We work extensively with our clients to help them understand, identify and ultimately eliminate risks in this way. And both tasks are important. That is, it establishes a process that raises awareness of the various risk factors currently present in the sector and ensures that they are flagged before they are put on the market.

Ashrigalina Dudarenok
Founder of ChoZan Super And Araris

For me, the Dior case is not a potential cultural appropriation issue. It may seem like that, but it doesn’t seem to understand the Chinese market. Chinese netizens opposed the use of Dior’s design, not only because it used traditional Chinese components, but also mainly because Dior called the skirt a “new design” and infuriated it. Chinese netizens today are culturally sensitive and sensitive, especially when it comes to the behavior of well-known brands. Global brand names need to spend more time and money with Chinese consumers to know how to recognize certain actions, signals, products, messages and tags.

Lily Wen
Associate Partner, Prophet

Today’s consumers are increasingly demanding the purpose and value of the brands they support. Traditional risk-averse PR approaches are no longer sufficient. Through these recent debates, we can see a bigger question that talks about the hierarchical fashion industry, the evolving consumer, and what it takes to lead the future of fashion.

Historically, the fashion industry has always been very top-down and centralized. Designer labels are the authority to define “reading” and set trends for each season. Established fashion houses are in power when dealing with other fashion worlds, other designers, and consumers.
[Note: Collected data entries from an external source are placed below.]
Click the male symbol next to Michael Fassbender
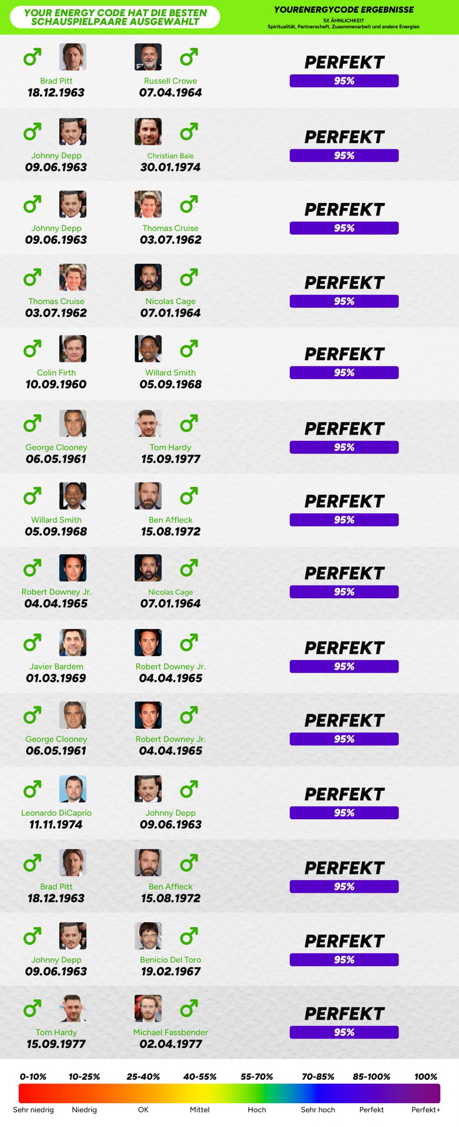Screen dimensions: 459x1127 (189, 1009)
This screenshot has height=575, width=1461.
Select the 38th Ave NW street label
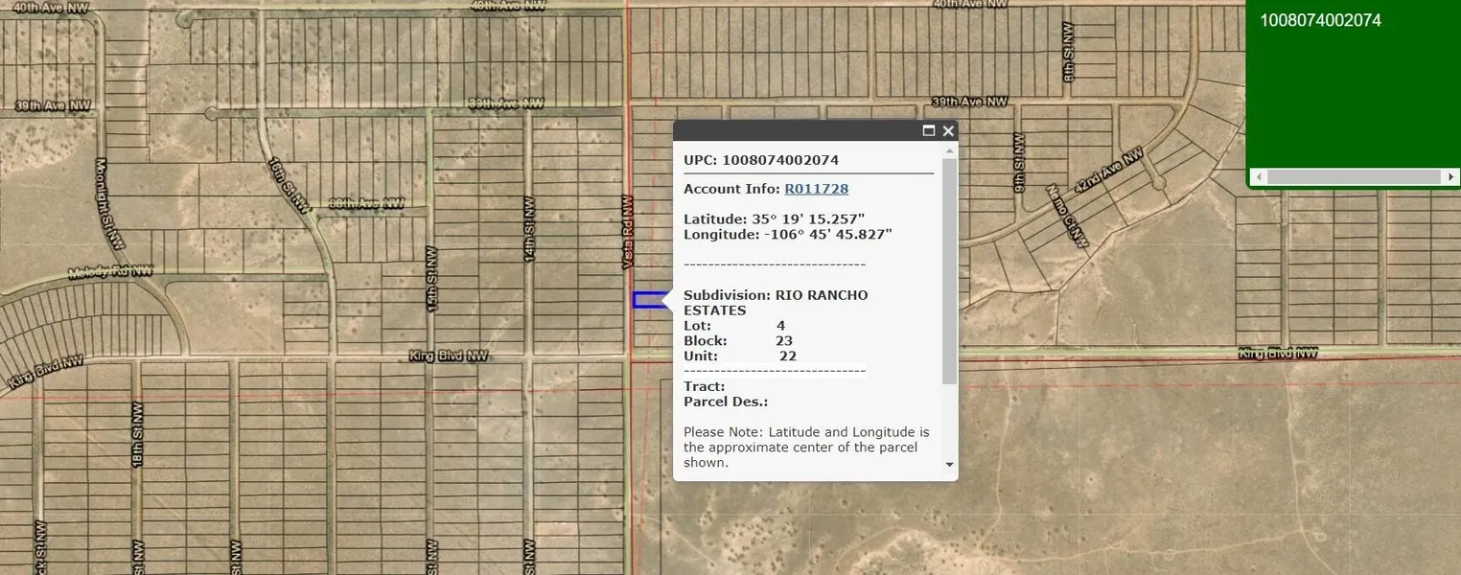pyautogui.click(x=366, y=203)
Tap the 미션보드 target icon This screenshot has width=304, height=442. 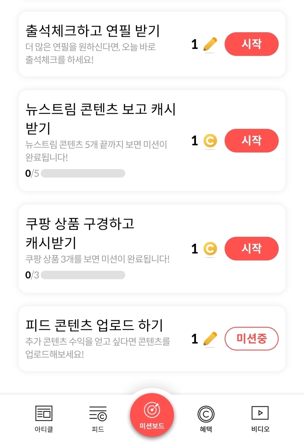(x=152, y=410)
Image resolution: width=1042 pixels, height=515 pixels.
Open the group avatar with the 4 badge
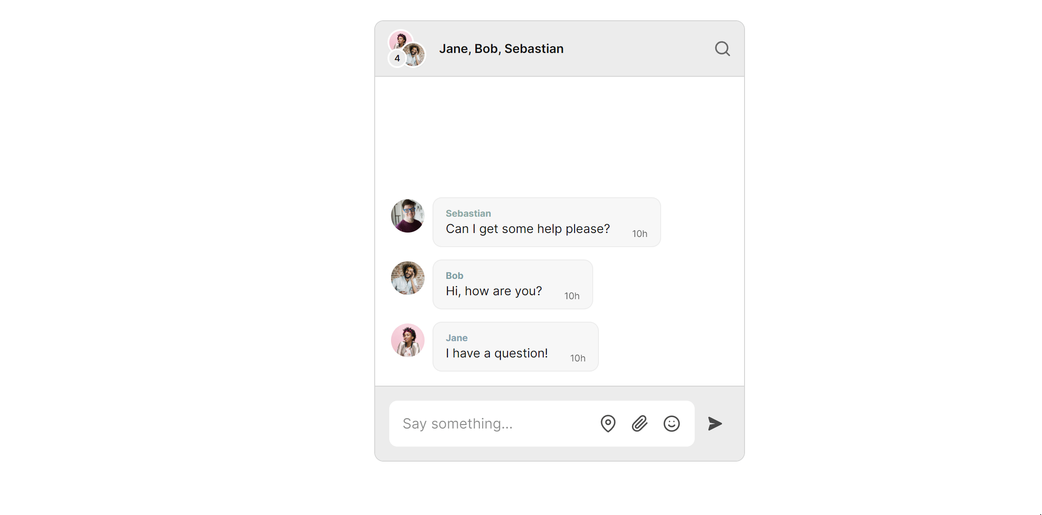point(406,49)
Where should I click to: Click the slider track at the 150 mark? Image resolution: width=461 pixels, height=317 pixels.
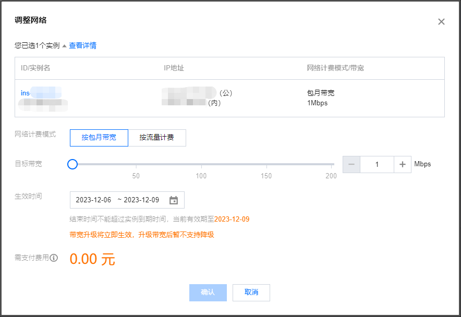pos(266,164)
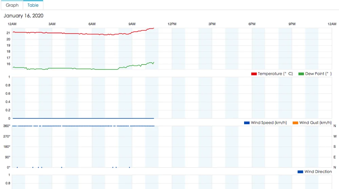This screenshot has width=339, height=189.
Task: Click the 180° wind direction axis label
Action: point(7,147)

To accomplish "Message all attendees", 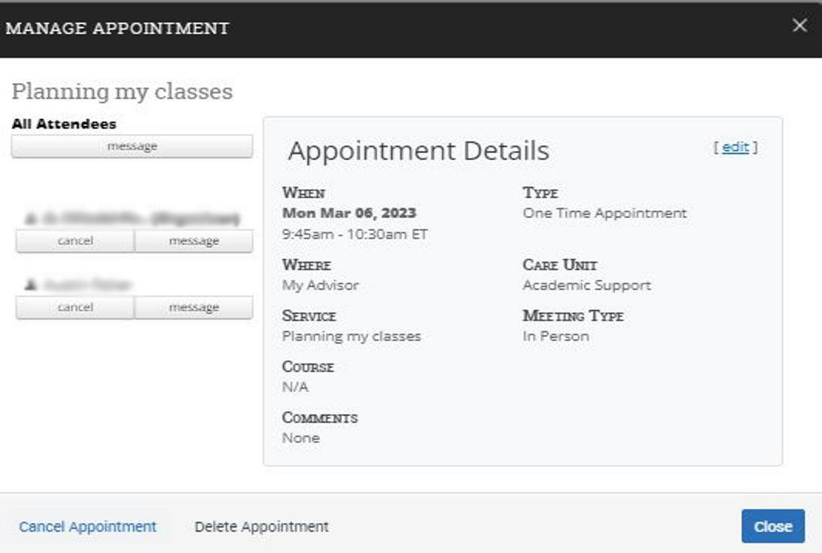I will pos(132,147).
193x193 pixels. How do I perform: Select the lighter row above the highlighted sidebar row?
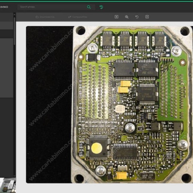pyautogui.click(x=7, y=26)
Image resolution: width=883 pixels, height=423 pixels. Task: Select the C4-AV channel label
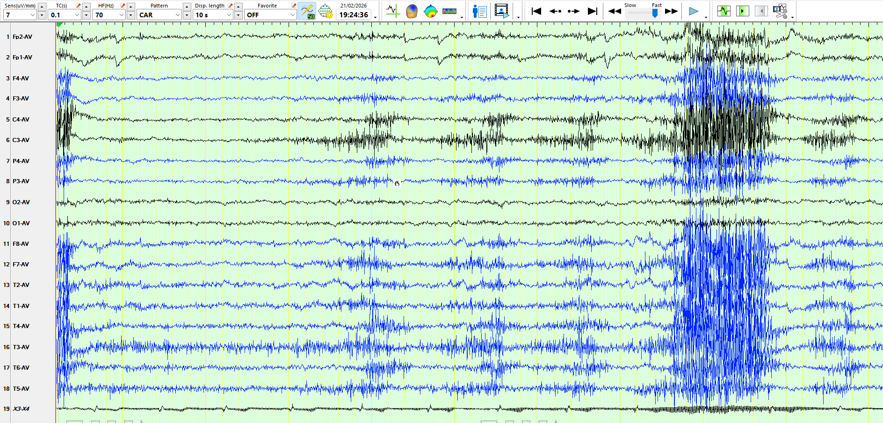[x=21, y=119]
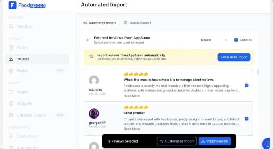Open the Newest sort dropdown
The width and height of the screenshot is (273, 149).
215,40
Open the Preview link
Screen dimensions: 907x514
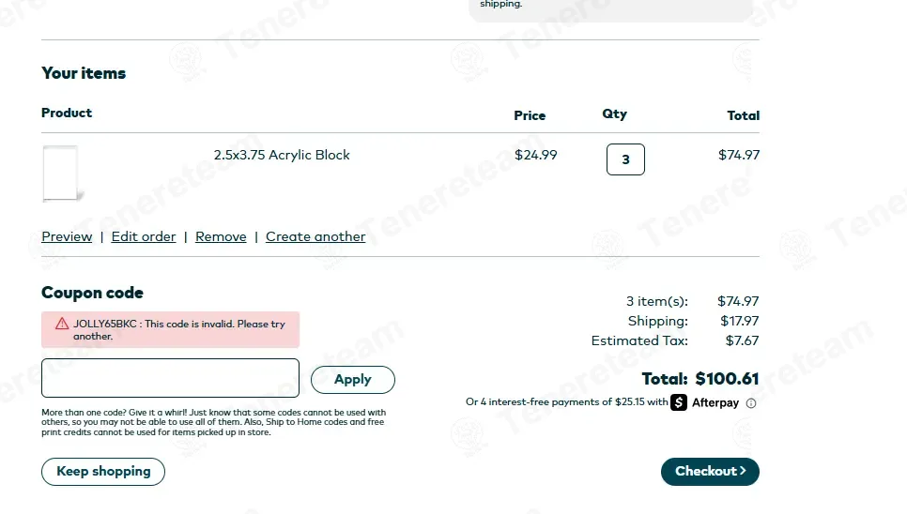[x=67, y=236]
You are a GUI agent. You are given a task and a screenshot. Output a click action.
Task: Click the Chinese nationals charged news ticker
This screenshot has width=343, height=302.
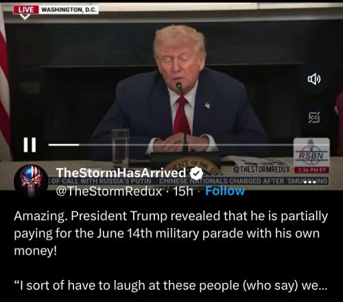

However, in recent years there has been constant change around the world, with the rise of more modern labels and new designers forming a genuine perspective closer to their culture. This is because consumers are inevitably evolving. Consumers are younger, more insightful, more rational about the “value” of fashion, and eager for cultural credibility and original design. Being bold does not mean being insensitive. Having a strong perspective is consistent with celebrating diversity. Fashion and design exist not to help people project power, but to enable real expression.

For this reason, fashion companies need to take a closer look at the growing number of consumers in the future, especially in important markets like China, and rethink the implications of leadership in fashion. Future leaders in fashion will collaborate, collaborate, create, embrace and inspire. When top designers get inspiration, they are proud to recognize their origins and history in front of consumers in every market, telling stories of how to turn inspiration into new creations.